The key criterion for selecting the optimal preprocessing method and model size was the mAP50 metric. Fig. 10 provides a comparison of various preprocessing options, model sizes, and class counts, enabling the selection of the most suitable model with the best metrics.

It was demonstrated that the optimal number of training epochs for low-contrast images is up to 50. Beyond 50 epochs, a plateau in metrics such as recall and precision is observed, making additional training inefficient. This suggests that a performance limit may have been reached, beyond which further training could lead to overfitting or minimal improvements.

The model shows a noticeable decrease in detection accuracy when working with black and white images. This is likely due to the absence of important visual features, such as color gradients and contrasts, which play a critical role in object recognition. The reduction in available visual information in grayscale limits the model’s ability to accurately localize and identify cellular structures.

Data augmentation plays a crucial role in improving model performance. By increasing the heterogeneity and volume of training data, augmentation significantly enhances the model’s ability to generalize results on images with varying contrasts. This process enables the model to better recognize and localize objects across images of different quality, a characteristic typical of biological microphotographs.

The study utilized YOLO deep learning models to perform automated cell segmentation within an image processing pipeline implemented in a Telegram bot interface. The bot supports four model configurations: a general “Multiclass” model and three specialized models trained on specific cell cultures, designated as “Lipoblasts”, “Myogenic Cells”, and “Fibroblasts”. Each model was designed and optimized for processing various cell types with distinct morphological parameters. ONNX was employed for model compatibility, facilitating integration into the Python-based Telegram bot. The bot’s operation is illustrated in Fig. 11.

Fig. 11.

Segmentation of the image of cells of three cultures in different time intervals of the Telegram bot operating on the basis of the trained YOLO model. Scale bar 200 µm.

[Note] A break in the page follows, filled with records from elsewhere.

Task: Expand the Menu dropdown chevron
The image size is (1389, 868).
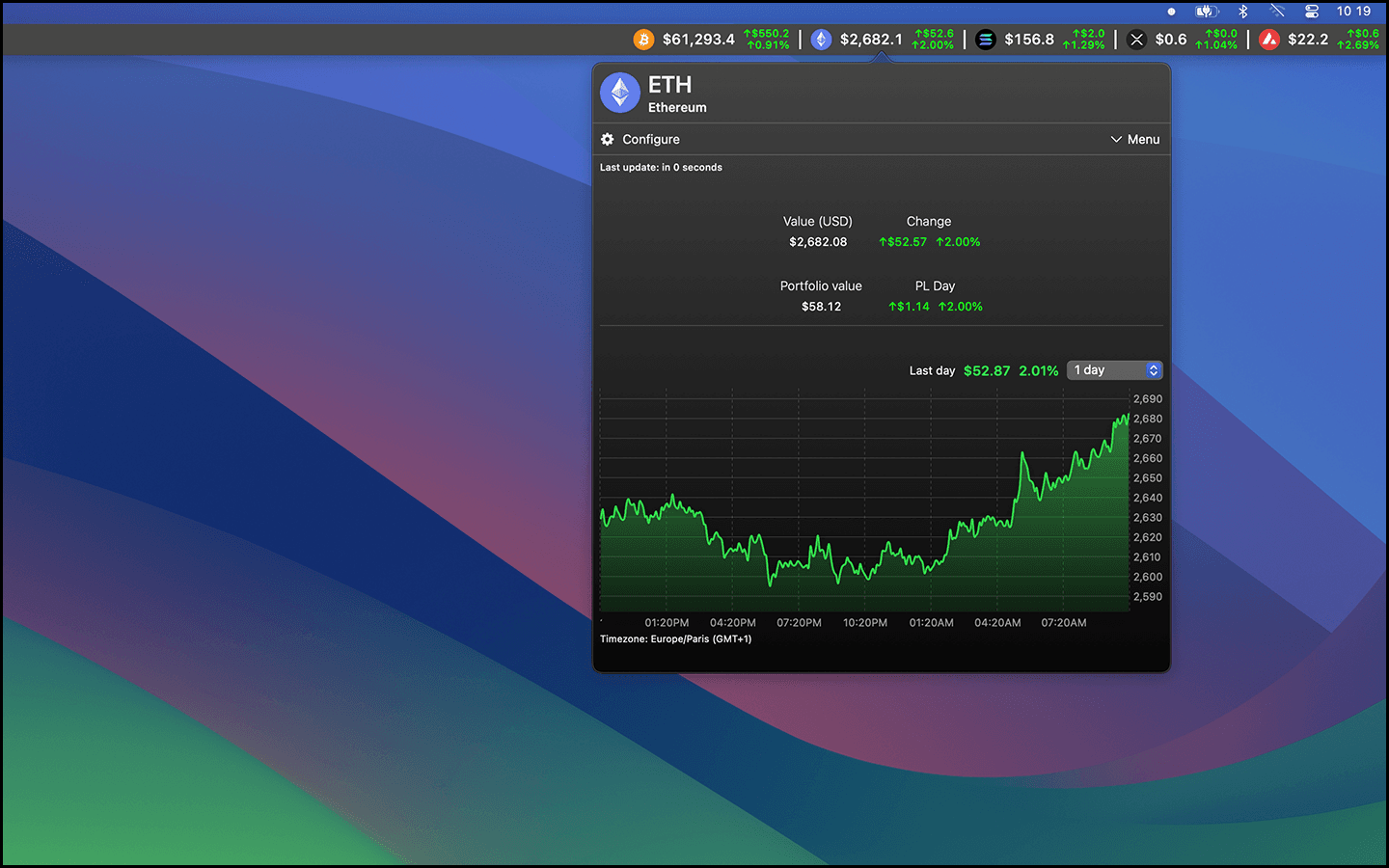Action: coord(1116,140)

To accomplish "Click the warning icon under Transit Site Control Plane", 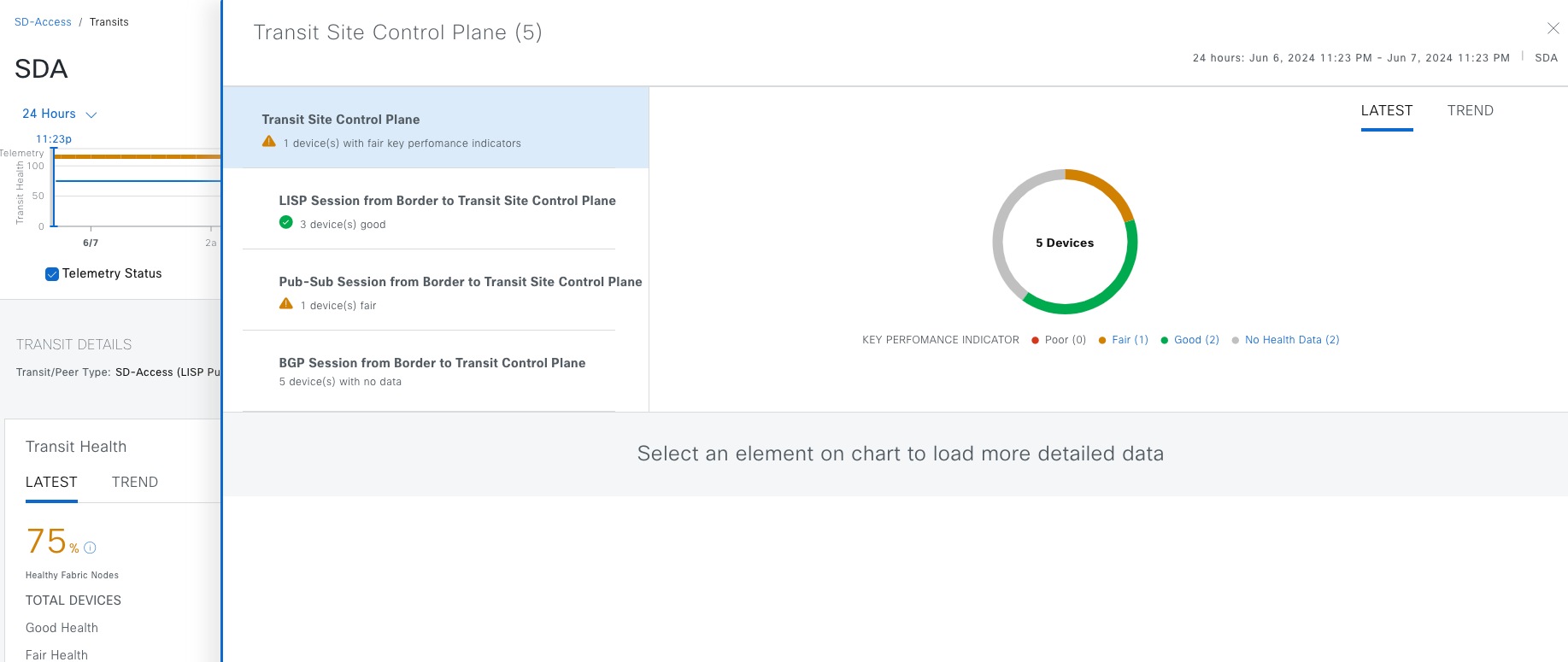I will click(269, 142).
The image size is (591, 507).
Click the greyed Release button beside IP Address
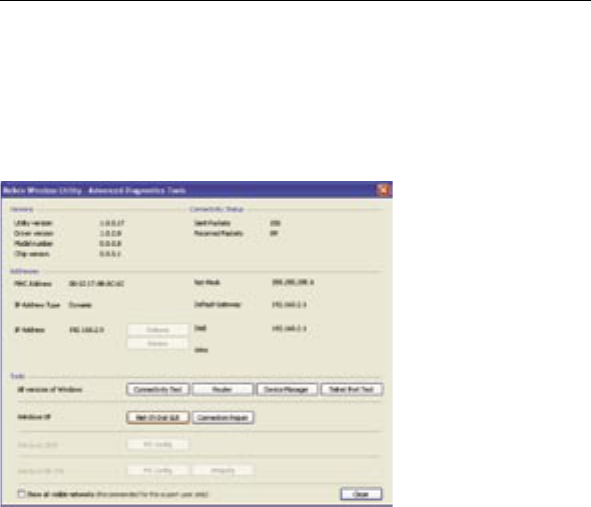158,330
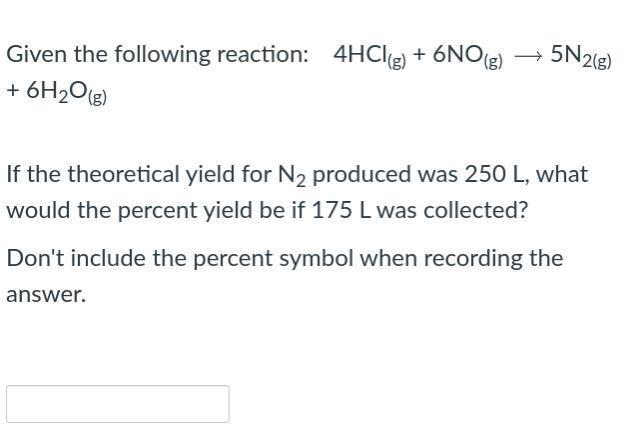Click the 5N2(g) product term
The height and width of the screenshot is (443, 628).
579,56
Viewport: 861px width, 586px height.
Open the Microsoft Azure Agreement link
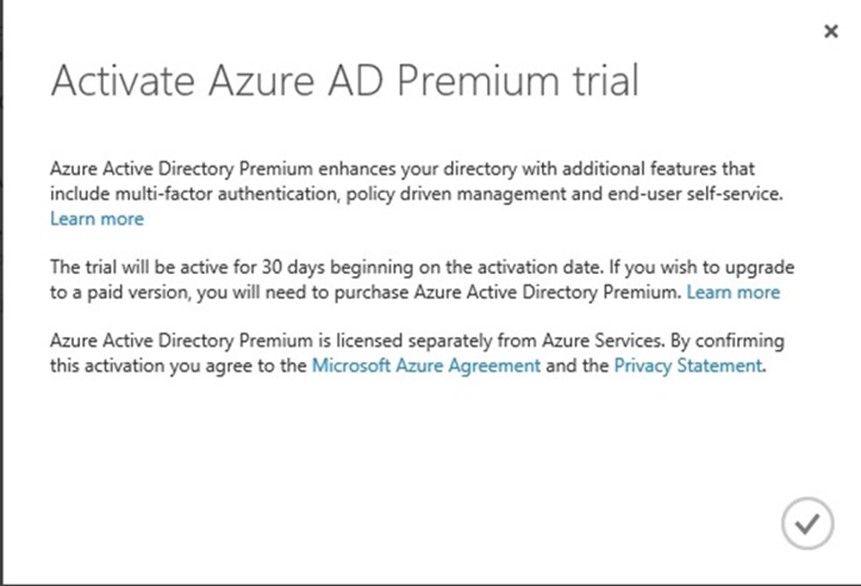pos(426,366)
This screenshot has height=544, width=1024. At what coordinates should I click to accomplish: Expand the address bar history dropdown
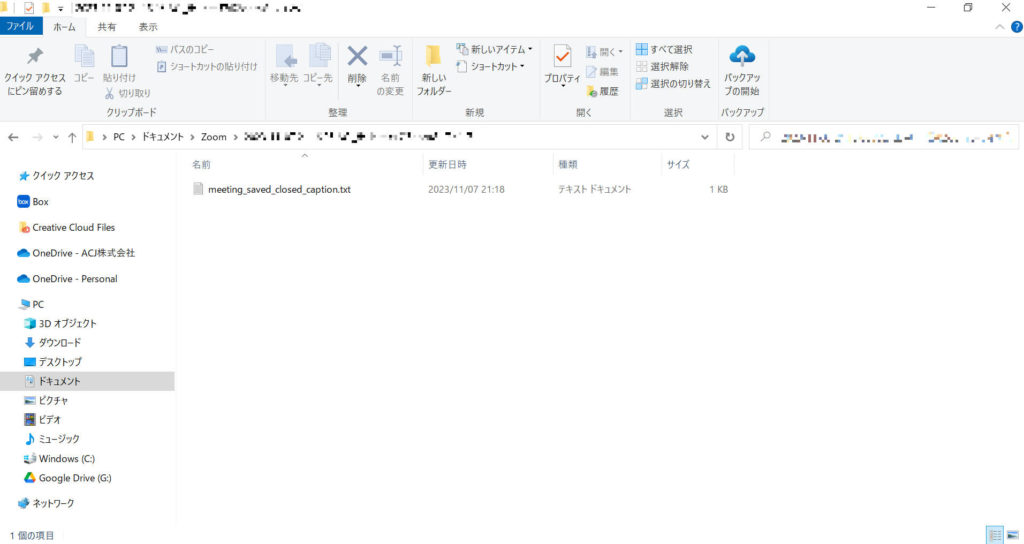click(x=705, y=137)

Upon receiving an image from a user, the bot divides it into 640 $\times$ 640-pixel fragments to ensure compatibility with YOLO models and prevent memory overflow. For images larger than 640 $\times$ 640 pixels, a sliding window method with a 50% overlap parameter is applied, reducing data loss at the edges of each fragment and improving segmentation accuracy. Each fragment is then processed using the selected model. Segmentation is achieved by isolating cells, with bounding boxes and masks delineating individual cells or cell clusters. To reconstruct a continuous segmentation of the original image from the processed fragments, a matrix-based merging algorithm was developed. This algorithm overlays each fragment onto the original image size, averaging values in overlapping regions to account for multiple detections and minimize boundary artifacts.

For every segmented image, the YOLO model provides not only spatial segmentation but also classification of detected cells based on predefined model classes. Upon completion of the segmentation process, the bot sums up the detected cells according to their categories, delivering a summary of the cellular composition in each image. For images processed using the “Multiclass” model, the bot filters detection results to focus on a specific cell type as requested by the user. This allows for a quantitative assessment of particular cell populations in heterogeneous samples. After processing, the bot delivers the annotated image and corresponding cell count directly to the Telegram chat, making the analysis process fast and user-friendly.